What is required
The records that follow are to be repeated exactly, with no pictures carried over.

Input data
[Start of section]

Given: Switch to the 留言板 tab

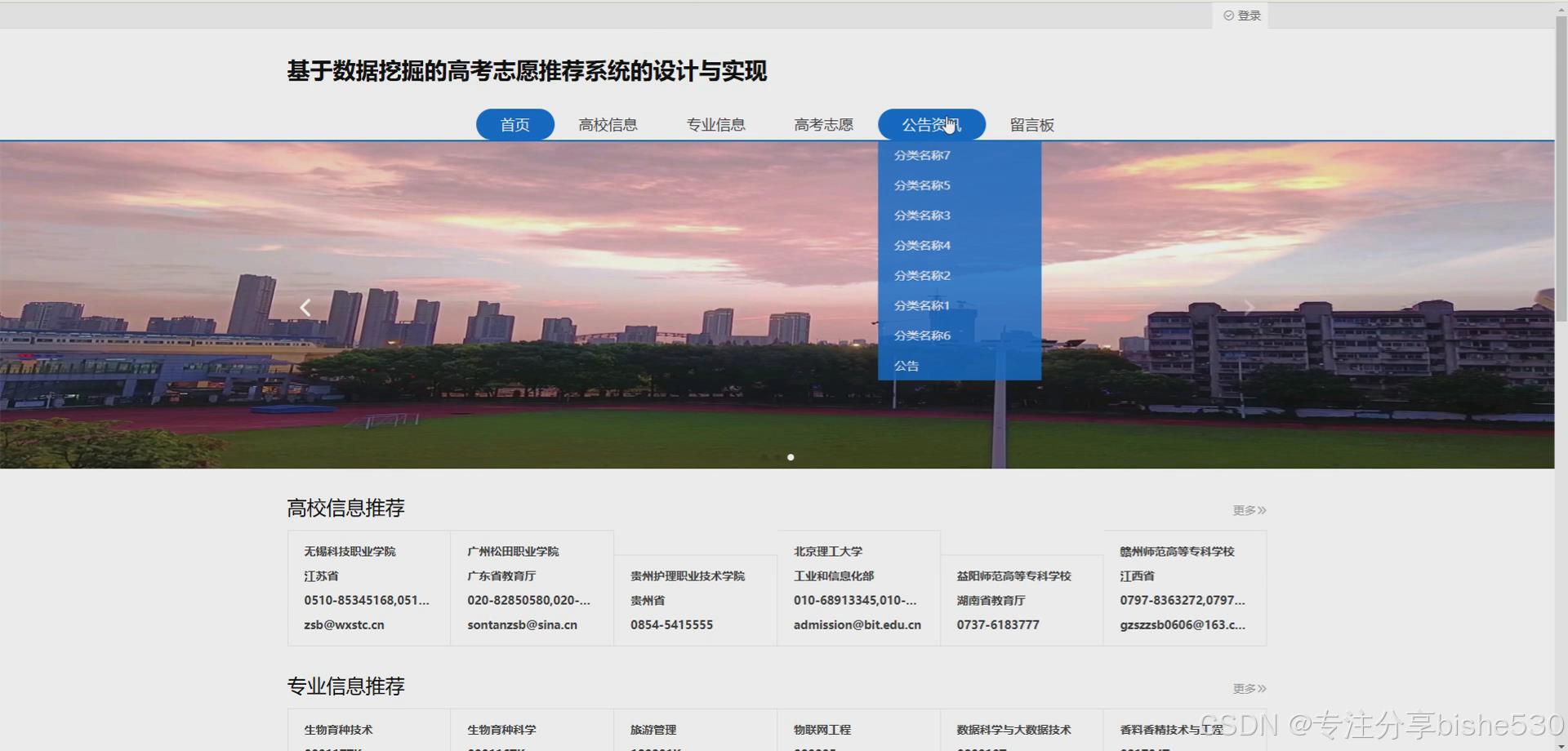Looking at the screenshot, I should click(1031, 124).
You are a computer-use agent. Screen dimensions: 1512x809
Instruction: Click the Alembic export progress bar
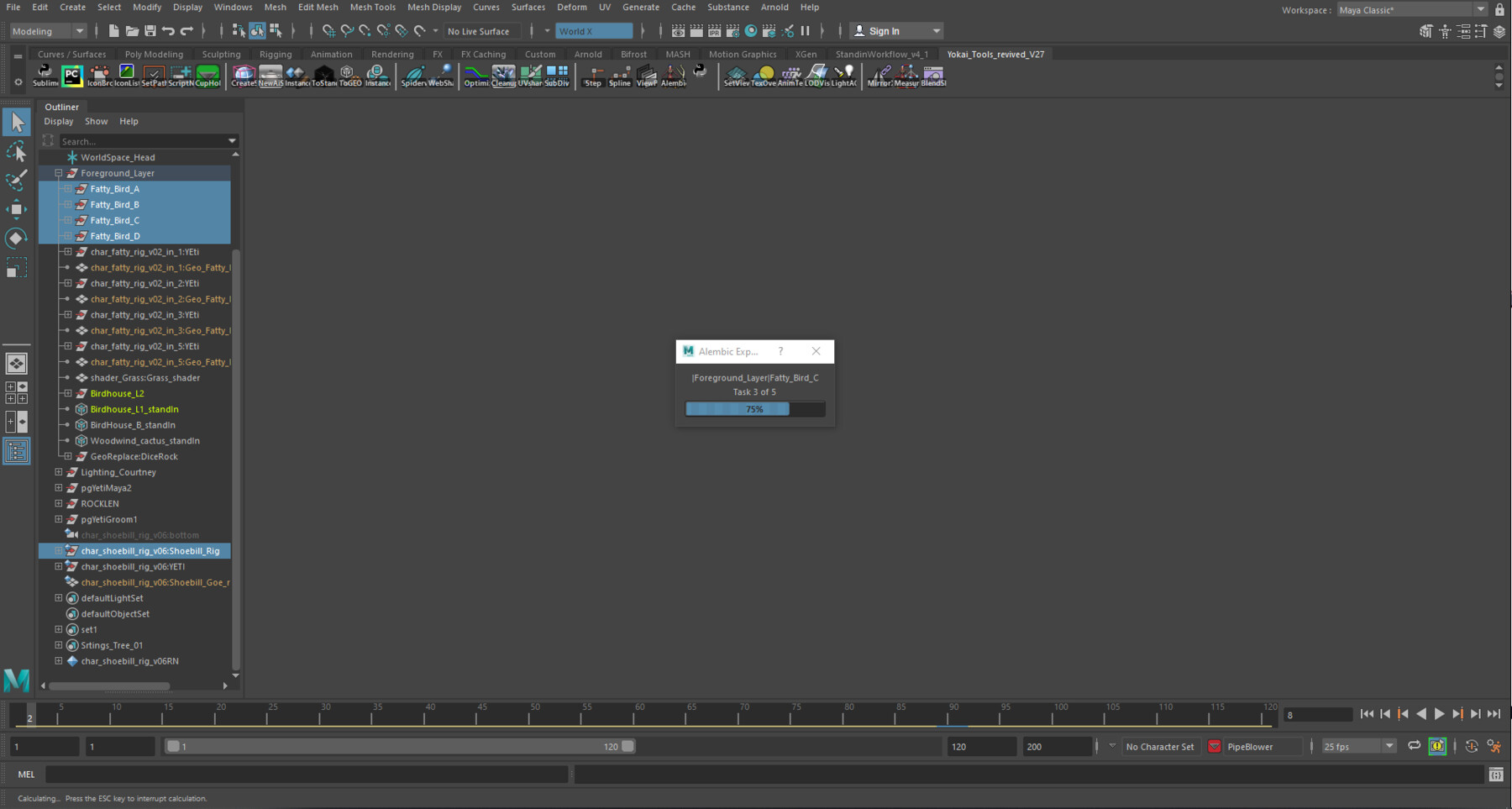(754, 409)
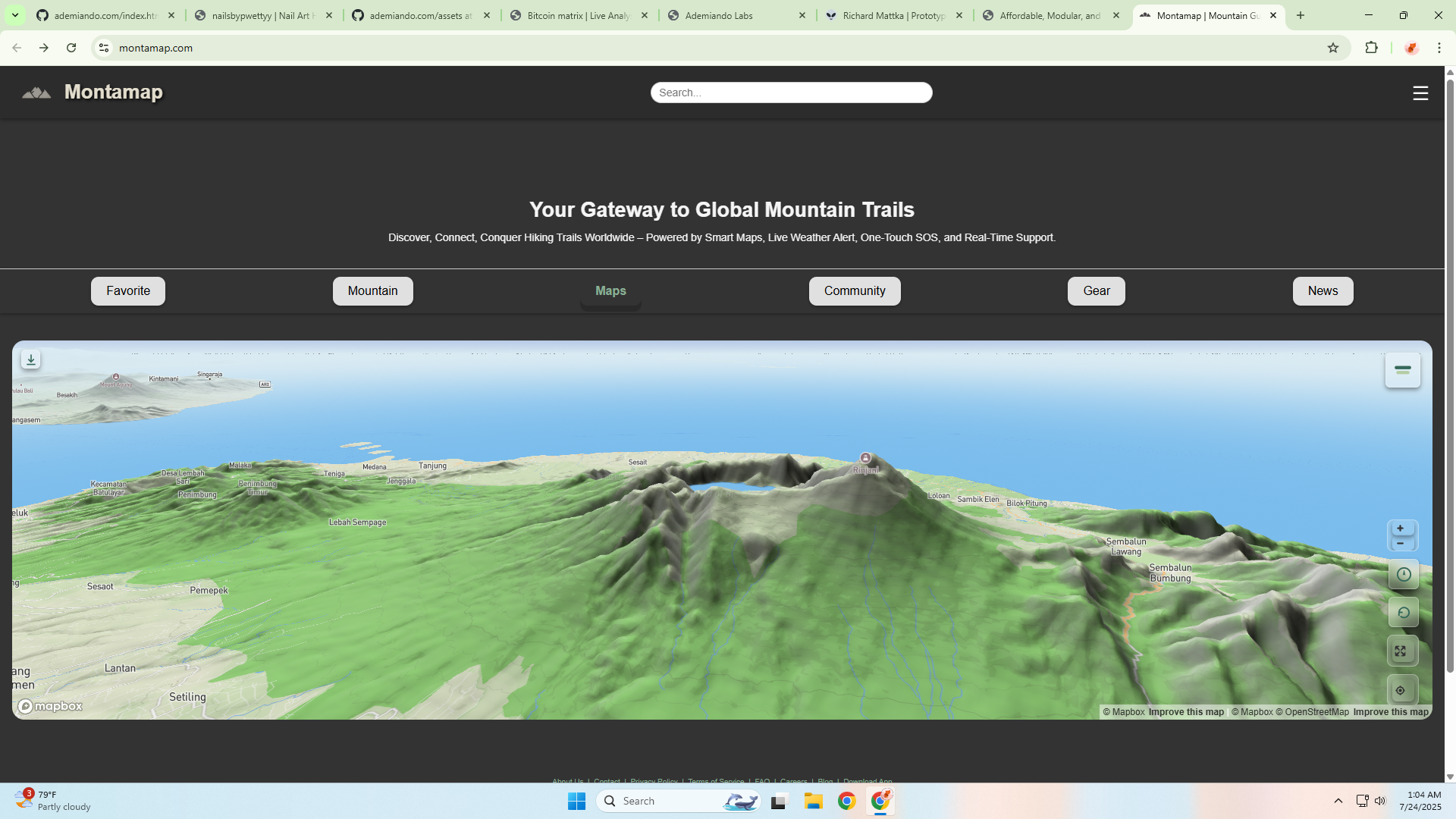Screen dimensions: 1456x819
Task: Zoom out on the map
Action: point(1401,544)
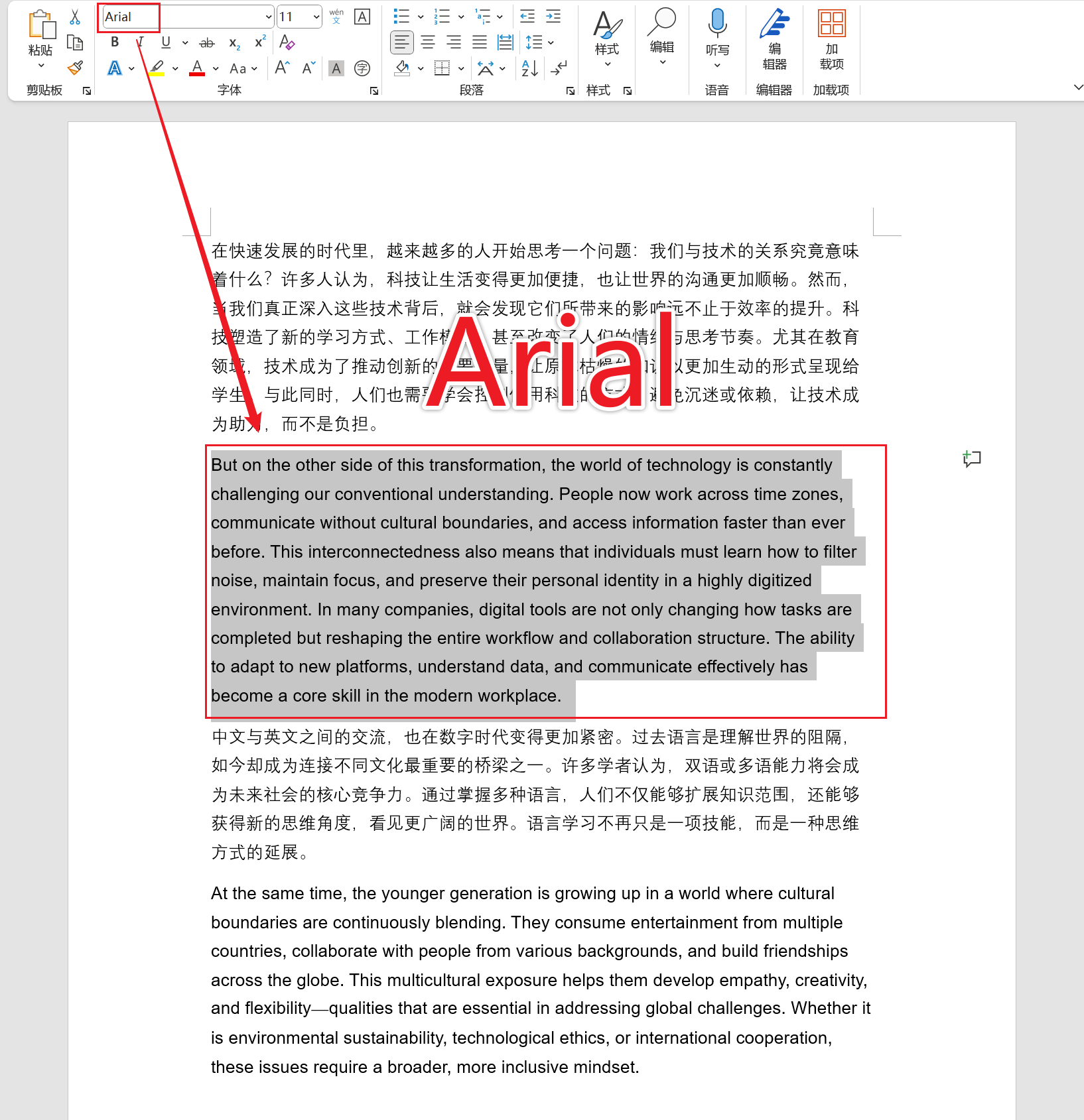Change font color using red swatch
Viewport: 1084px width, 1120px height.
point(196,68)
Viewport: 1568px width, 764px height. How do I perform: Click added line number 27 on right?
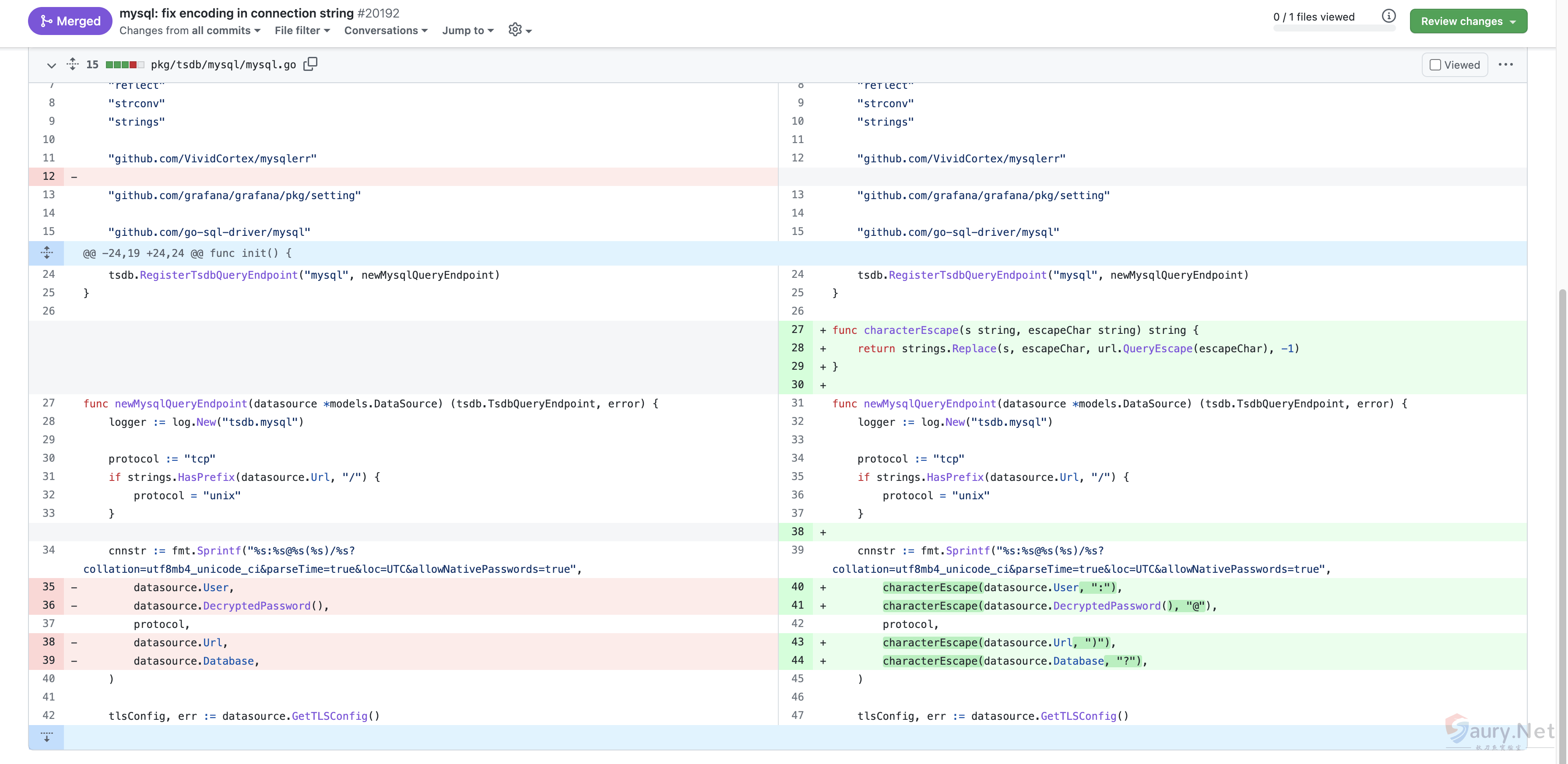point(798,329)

[End of section]

Output of the exercise
Given: Switch to the 留言板 tab

Looking at the screenshot, I should click(1031, 124).
You are a computer-use agent. Screen dimensions: 1512x809
Instruction: Click the Alembic export progress bar
(754, 409)
Screen dimensions: 1456x819
Task: Zoom out on the map
Action: point(1401,544)
Change font color using red swatch
Viewport: 1084px width, 1120px height.
point(196,68)
Viewport: 1568px width, 764px height. How do I perform: Click added line number 27 on right?
point(798,329)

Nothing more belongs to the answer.